Records supplied:
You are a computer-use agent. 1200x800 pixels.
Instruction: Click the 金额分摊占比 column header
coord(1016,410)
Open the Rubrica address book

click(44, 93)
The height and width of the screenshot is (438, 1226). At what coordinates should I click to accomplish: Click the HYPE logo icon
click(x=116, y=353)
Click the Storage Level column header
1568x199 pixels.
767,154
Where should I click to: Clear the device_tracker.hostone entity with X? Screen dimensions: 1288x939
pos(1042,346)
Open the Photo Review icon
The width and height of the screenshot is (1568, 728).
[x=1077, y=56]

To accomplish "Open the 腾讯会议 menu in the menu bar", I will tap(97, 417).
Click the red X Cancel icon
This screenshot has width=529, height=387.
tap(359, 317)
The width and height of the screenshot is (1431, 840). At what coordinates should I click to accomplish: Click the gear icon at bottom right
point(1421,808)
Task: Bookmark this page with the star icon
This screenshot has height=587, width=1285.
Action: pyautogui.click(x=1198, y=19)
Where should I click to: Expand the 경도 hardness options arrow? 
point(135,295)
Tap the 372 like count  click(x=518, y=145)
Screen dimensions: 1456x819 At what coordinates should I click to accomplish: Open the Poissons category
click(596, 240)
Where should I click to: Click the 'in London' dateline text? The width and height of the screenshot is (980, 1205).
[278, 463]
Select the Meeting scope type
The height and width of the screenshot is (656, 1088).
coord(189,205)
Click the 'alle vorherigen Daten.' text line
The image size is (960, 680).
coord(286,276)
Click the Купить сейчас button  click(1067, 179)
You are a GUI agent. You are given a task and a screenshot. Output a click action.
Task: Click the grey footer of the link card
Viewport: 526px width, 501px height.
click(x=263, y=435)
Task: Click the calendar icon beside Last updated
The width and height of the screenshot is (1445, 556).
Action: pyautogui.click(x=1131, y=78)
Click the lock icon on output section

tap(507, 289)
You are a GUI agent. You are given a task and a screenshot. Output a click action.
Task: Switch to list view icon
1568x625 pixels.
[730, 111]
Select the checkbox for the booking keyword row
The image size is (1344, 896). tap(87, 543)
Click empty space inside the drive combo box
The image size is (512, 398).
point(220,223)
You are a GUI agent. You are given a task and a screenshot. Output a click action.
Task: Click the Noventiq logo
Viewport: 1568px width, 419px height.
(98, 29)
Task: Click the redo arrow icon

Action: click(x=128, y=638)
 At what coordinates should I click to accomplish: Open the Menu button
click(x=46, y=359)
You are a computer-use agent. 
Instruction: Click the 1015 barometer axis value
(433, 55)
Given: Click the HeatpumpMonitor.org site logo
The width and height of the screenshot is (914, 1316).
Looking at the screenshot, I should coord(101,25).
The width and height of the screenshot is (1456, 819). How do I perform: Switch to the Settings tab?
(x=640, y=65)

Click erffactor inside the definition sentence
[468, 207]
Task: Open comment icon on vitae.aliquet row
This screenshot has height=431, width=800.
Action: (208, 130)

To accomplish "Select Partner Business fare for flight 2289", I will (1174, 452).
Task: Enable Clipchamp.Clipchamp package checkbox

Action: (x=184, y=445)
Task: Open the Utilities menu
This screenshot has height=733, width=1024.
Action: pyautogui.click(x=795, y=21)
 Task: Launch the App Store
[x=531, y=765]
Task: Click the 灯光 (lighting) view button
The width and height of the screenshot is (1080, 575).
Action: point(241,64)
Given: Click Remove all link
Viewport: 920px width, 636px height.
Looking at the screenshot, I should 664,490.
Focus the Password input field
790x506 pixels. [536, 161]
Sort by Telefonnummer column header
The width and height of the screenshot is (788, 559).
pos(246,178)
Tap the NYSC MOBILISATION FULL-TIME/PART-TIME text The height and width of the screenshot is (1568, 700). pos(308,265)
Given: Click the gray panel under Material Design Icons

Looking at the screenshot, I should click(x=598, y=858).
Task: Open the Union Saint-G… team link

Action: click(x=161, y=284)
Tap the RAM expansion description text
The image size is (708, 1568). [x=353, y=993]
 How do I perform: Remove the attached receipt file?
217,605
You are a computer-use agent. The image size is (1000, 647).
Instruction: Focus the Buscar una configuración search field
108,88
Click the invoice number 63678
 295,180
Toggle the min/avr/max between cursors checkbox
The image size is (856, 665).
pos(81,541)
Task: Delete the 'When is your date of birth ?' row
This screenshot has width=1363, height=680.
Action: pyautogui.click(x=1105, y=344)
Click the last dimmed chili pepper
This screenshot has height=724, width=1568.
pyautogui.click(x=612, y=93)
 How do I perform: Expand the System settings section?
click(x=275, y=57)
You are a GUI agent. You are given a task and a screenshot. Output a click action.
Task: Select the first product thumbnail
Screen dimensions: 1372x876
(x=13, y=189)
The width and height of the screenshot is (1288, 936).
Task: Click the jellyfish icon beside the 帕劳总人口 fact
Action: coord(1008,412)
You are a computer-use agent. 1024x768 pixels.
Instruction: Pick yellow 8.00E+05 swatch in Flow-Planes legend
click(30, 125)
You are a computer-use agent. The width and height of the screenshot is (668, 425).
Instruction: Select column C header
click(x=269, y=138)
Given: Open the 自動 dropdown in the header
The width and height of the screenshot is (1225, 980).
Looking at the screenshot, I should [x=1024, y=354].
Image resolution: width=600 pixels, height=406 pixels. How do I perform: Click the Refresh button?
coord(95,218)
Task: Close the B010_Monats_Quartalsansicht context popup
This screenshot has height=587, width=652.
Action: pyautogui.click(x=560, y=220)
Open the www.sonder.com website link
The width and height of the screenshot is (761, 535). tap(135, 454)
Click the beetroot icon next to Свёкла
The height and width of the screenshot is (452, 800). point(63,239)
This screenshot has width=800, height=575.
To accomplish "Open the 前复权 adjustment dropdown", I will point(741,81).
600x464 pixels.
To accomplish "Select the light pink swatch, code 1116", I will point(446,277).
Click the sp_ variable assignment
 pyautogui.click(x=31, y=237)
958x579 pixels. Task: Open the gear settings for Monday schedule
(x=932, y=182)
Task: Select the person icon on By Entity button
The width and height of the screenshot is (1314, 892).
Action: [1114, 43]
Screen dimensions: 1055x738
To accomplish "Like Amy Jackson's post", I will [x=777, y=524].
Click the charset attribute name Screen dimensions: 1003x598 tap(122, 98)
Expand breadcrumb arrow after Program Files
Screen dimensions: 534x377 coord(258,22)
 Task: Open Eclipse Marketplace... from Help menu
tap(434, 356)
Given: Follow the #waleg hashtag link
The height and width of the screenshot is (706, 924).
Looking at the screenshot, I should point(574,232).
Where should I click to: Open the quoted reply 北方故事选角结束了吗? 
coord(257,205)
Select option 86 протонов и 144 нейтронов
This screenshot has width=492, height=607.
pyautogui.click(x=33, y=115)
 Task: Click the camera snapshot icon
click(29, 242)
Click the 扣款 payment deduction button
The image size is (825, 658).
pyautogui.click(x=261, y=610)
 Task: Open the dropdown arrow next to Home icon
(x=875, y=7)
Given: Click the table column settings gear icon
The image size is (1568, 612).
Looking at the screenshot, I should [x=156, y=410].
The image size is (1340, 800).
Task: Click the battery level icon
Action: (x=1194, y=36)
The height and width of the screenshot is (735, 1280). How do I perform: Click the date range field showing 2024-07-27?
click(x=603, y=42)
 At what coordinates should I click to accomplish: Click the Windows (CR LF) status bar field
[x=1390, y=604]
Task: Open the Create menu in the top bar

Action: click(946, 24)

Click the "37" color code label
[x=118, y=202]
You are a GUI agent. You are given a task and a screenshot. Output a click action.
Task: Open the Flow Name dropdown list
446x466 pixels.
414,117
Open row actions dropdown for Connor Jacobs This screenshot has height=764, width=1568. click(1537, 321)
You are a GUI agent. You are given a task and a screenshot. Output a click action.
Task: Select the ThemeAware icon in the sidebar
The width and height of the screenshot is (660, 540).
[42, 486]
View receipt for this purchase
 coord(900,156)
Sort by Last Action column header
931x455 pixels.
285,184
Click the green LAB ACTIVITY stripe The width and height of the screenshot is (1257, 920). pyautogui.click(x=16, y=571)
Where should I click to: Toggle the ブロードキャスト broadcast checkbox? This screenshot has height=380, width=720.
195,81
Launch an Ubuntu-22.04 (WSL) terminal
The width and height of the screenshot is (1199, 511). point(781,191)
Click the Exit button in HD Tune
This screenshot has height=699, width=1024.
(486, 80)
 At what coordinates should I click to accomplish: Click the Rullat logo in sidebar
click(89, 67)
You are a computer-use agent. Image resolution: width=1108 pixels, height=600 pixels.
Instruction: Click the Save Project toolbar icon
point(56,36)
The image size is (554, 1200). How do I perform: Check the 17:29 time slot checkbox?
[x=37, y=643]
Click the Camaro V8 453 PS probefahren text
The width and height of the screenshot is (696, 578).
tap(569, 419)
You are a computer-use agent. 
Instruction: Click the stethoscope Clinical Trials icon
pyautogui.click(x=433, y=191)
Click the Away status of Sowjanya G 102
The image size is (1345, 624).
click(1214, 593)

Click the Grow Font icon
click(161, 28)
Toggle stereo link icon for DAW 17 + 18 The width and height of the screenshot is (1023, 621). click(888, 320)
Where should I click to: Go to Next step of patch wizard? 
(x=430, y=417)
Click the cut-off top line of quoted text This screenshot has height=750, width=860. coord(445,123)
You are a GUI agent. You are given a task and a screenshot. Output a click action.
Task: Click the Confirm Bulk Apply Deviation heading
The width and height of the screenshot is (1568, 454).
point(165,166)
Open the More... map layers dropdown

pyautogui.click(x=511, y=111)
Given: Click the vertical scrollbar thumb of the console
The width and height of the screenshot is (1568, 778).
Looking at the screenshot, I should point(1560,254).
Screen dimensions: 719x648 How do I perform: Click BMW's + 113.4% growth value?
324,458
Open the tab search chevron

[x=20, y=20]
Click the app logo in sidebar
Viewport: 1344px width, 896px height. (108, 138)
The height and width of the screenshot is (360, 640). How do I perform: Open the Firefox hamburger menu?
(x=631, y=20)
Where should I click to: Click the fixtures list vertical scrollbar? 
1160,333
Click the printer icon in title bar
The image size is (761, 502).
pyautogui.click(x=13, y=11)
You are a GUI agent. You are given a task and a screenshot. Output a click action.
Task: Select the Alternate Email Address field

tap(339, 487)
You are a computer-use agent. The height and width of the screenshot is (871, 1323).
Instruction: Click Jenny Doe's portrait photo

Task brief:
From the records above, copy only the lines starting with the line that holds "Task: Click the 灯光 (lighting) view button" and going on through the line that holds "Tap the NYSC", exactly as written.

Your solution:
Task: Click the 灯光 (lighting) view button
The width and height of the screenshot is (1080, 575).
Action: point(241,64)
Given: Click Remove all link
Viewport: 920px width, 636px height.
Looking at the screenshot, I should 664,490.
Focus the Password input field
790x506 pixels. [536, 161]
Sort by Telefonnummer column header
The width and height of the screenshot is (788, 559).
pos(246,178)
Tap the NYSC MOBILISATION FULL-TIME/PART-TIME text The height and width of the screenshot is (1568, 700). pos(308,265)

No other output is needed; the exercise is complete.